Polymyxin B is bactericidal in vitro against Gram-negative bacteria including Proteus mirabilis , P. aeruginosa , and Serratia marcescens . In vitro activity has also been demonstrated against Acinetobacter baumannii , a multidrug-resistant Gram-negative organism associated with wound infections leading to septicemia. This antibacterial agent is not effective against Gram-positive bacteria or fungi.
Polymyxin B is usually combined with other topical antibacterial agents to broaden its bacterial coverage. For example, the ‘triple antibiotic’ combination of neomycin, bacitracin, and polymyxin B is a popular, inexpensive, over-the-counter formulation for the treatment of minor skin wounds.

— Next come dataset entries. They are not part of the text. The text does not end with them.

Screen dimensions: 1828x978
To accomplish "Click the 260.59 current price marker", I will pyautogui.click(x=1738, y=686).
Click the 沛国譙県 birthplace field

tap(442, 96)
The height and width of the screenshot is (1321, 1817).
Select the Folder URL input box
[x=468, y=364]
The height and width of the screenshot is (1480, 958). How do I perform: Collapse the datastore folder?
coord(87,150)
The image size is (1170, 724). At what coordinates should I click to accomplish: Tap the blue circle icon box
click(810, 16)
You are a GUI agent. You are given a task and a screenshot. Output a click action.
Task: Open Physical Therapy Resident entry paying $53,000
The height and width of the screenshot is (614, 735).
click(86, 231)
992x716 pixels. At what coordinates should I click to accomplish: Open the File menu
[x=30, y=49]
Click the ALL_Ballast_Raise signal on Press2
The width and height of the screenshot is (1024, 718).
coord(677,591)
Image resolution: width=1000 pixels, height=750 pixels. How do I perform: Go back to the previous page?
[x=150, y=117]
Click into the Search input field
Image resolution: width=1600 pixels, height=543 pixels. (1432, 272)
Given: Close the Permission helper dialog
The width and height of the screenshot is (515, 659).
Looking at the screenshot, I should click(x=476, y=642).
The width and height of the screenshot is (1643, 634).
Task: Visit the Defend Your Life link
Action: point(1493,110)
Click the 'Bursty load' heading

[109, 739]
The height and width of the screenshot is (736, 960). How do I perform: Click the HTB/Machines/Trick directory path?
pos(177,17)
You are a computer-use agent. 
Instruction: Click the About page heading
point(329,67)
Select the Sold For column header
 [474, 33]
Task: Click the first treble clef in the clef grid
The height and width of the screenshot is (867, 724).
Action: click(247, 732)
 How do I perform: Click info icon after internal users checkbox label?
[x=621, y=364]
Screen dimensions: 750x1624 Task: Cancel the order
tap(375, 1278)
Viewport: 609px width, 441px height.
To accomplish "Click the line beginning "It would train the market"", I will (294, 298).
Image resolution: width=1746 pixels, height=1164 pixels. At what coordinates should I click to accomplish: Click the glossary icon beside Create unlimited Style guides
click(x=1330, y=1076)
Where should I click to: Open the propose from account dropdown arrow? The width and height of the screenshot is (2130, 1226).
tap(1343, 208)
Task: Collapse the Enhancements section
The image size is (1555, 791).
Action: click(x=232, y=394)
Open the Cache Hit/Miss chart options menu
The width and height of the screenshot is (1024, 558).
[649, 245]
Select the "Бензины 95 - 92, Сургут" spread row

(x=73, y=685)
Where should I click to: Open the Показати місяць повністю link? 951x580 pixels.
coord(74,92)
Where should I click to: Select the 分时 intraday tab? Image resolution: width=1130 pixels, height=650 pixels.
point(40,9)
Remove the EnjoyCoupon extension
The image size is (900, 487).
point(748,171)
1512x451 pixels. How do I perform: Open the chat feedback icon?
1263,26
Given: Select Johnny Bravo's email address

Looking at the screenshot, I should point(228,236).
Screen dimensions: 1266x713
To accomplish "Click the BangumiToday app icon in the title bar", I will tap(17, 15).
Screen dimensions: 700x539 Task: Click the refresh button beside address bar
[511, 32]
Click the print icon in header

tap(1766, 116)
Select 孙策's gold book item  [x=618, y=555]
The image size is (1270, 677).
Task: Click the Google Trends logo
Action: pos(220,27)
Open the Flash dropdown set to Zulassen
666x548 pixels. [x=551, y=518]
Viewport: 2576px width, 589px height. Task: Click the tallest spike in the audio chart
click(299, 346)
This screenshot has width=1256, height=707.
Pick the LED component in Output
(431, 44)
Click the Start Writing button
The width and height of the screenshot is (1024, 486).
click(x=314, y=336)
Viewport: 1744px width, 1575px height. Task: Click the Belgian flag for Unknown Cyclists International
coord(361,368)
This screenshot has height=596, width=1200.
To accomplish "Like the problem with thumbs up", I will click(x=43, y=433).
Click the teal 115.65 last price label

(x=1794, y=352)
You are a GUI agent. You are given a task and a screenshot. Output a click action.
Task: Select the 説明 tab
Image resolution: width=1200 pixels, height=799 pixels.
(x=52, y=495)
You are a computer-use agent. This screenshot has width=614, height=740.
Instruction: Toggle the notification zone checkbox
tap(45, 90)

Contact allergy to polymyxin B in the absence of concomitant positive reactions to neomycin, bacitracin, or oxytetracyclines is very rare. Additionally, polymyxin B is not a significant allergen in postoperative wounds in dermatologic surgery patients. Because polymyxin B binds avidly to cell membranes, there is little systemic absorption and few systemic reactions even when applied to open wounds, although one case of reversible acute renal failure was reported. When contact allergy is suspected, patch testing may be done with 3% polymyxin B in petrolatum (see Table 41.4 ).
Neomycin is a bactericidal aminoglycoside antibacterial agent produced by Streptomyces fradiae . It binds to the 30s subunit of the bacterial ribosome to inhibit protein synthesis. It may also inhibit bacterial deoxyribonucleic acid (DNA) polymerase (see Table 41.1 ). Neomycin is classified as pregnancy category D (see Table 41.3 ).
Neomycin has good coverage against most clinically important Gram-negative and some Gram-positive organisms, including Escherichia coli , H. influenzae , Klebsiella spp, Proteus spp, S. aureus , and Serratia spp. It does not cover P. aeruginosa or anaerobic bacteria such as Bacteroides spp. Moreover, neomycin has only weak activity against streptococci. Because resistance to neomycin has been reported in both Gram-positive and Gram-negative bacteria, neomycin is virtually always used in combination with other topical antibacterial agents. Bacitracin is typically added for its Gram-positive coverage, whereas polymyxin B is added to provide coverage of Pseudomonas spp.
Neomycin is useful for treating minor wounds and cutaneous infections. It is used in combination with bacitracin to achieve optimal staphylococcal and streptococcal coverage.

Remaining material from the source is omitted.